Conservatives Unite, Giving Yoon a Boost: South Korea Election

“We’ve decided to come together for the change of presidential power,” Ahn said Thursday at a news conference alongside Yoon.  “We are now in the same boat.” 

In the last nationally televised debate Wednesday, Lee slammed Yoon for his plan to shut down the country’s ministry of gender equality. Yoon has said the ministry is not needed but South Korea has one of the largest gender-based wage gaps in the developed world, with males earning 1.6 times more than their female colleagues in 2020, according to a government survey released September last year. 


Six days to go before the March 9 election day. Two days of early voting start Friday. The winner of the single-round, nationwide poll becomes the next president and will serve a single, five-year term. The new leader will be sworn in on May 10 and replaces incumbent Moon Jae-in from the left-leaning Democratic Party. 

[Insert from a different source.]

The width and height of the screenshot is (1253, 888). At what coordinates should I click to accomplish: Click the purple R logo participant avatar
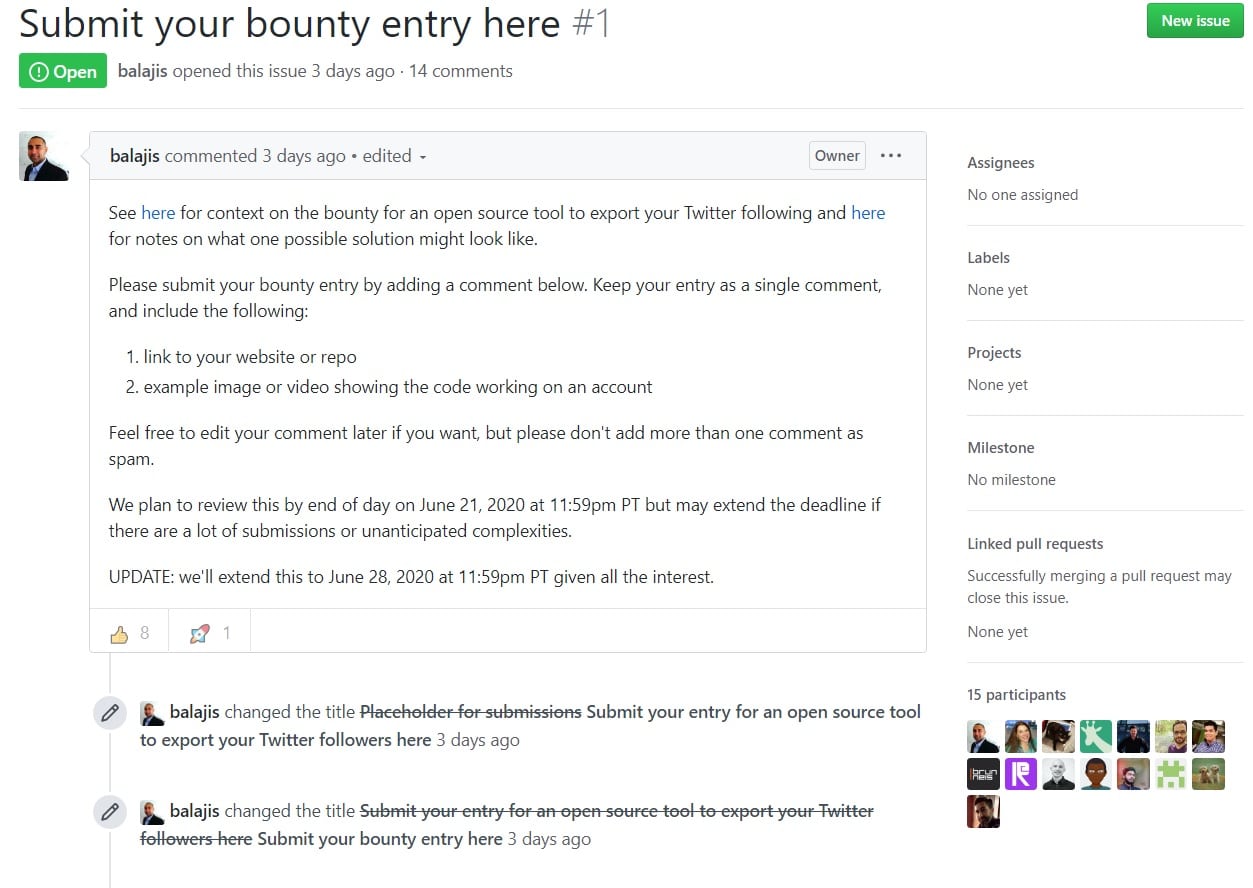pos(1020,773)
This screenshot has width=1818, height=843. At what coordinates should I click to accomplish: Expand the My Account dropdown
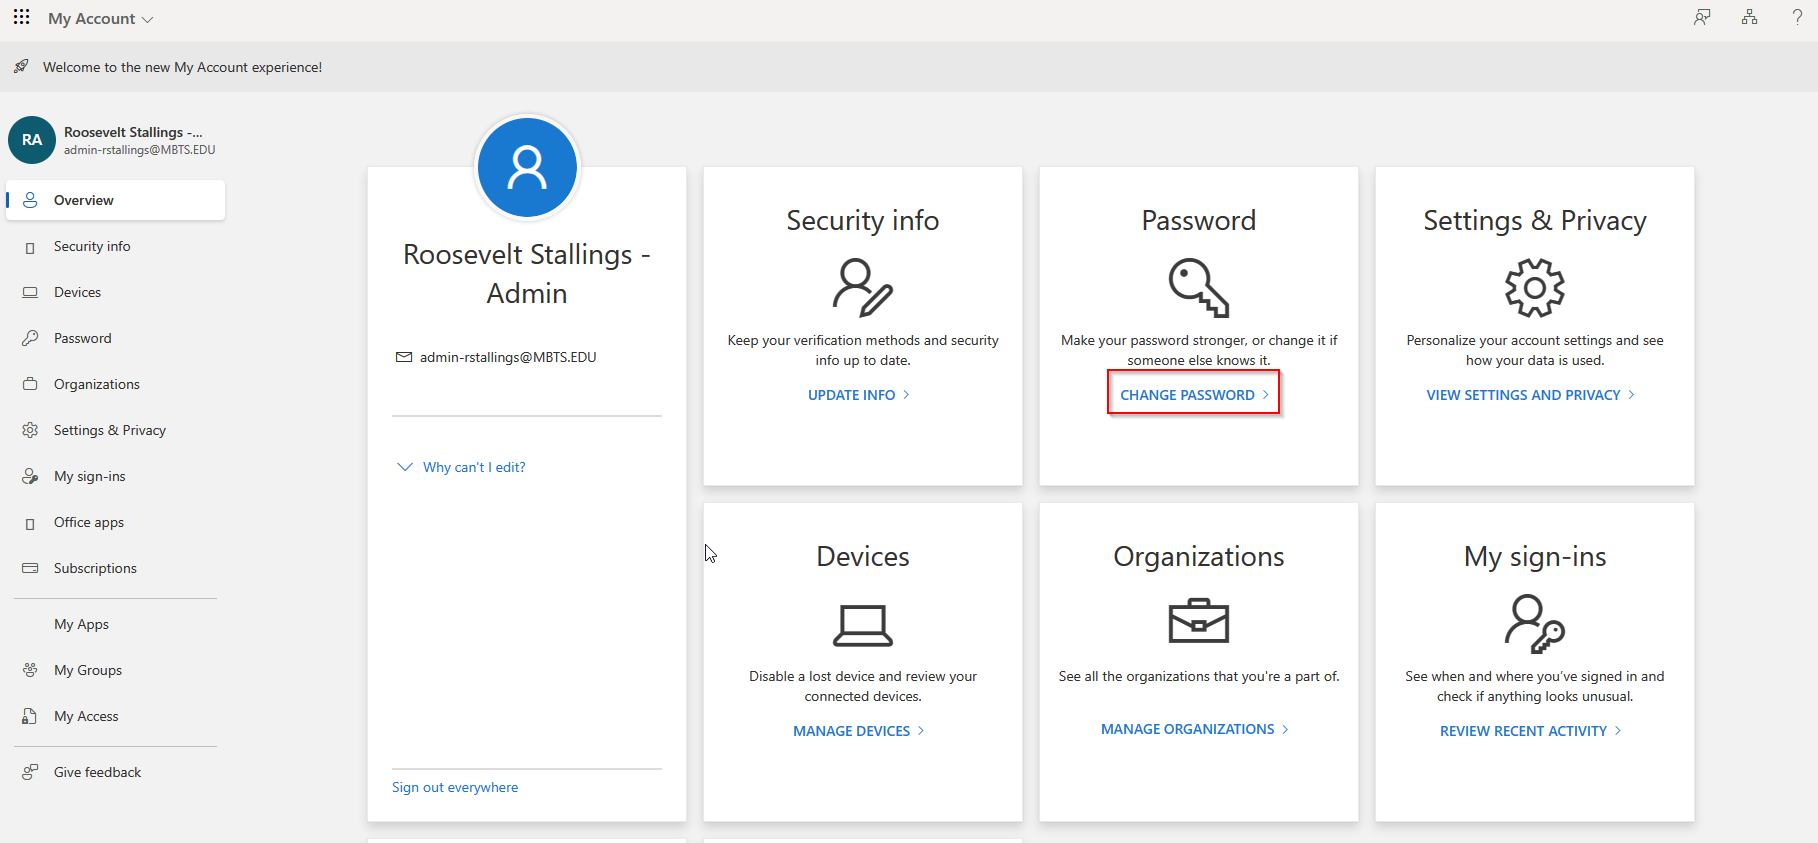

  • Yoon Suk-yeol, 61, of the conservative People Power Party and a former prosecutor general
  • Lee Jae-myung, 57, of Moon’s Democratic Party and a former governor of Gyeonggi, the country’s most populous province
  • Sim Sang-jung, a minor candidate with the Justice Party who also ran unsuccessfully for president in 2017

Yoon and Lee are the clear front-runners for the race that looks to be the most wide-open for president since the advent of full democracy about 35 years ago.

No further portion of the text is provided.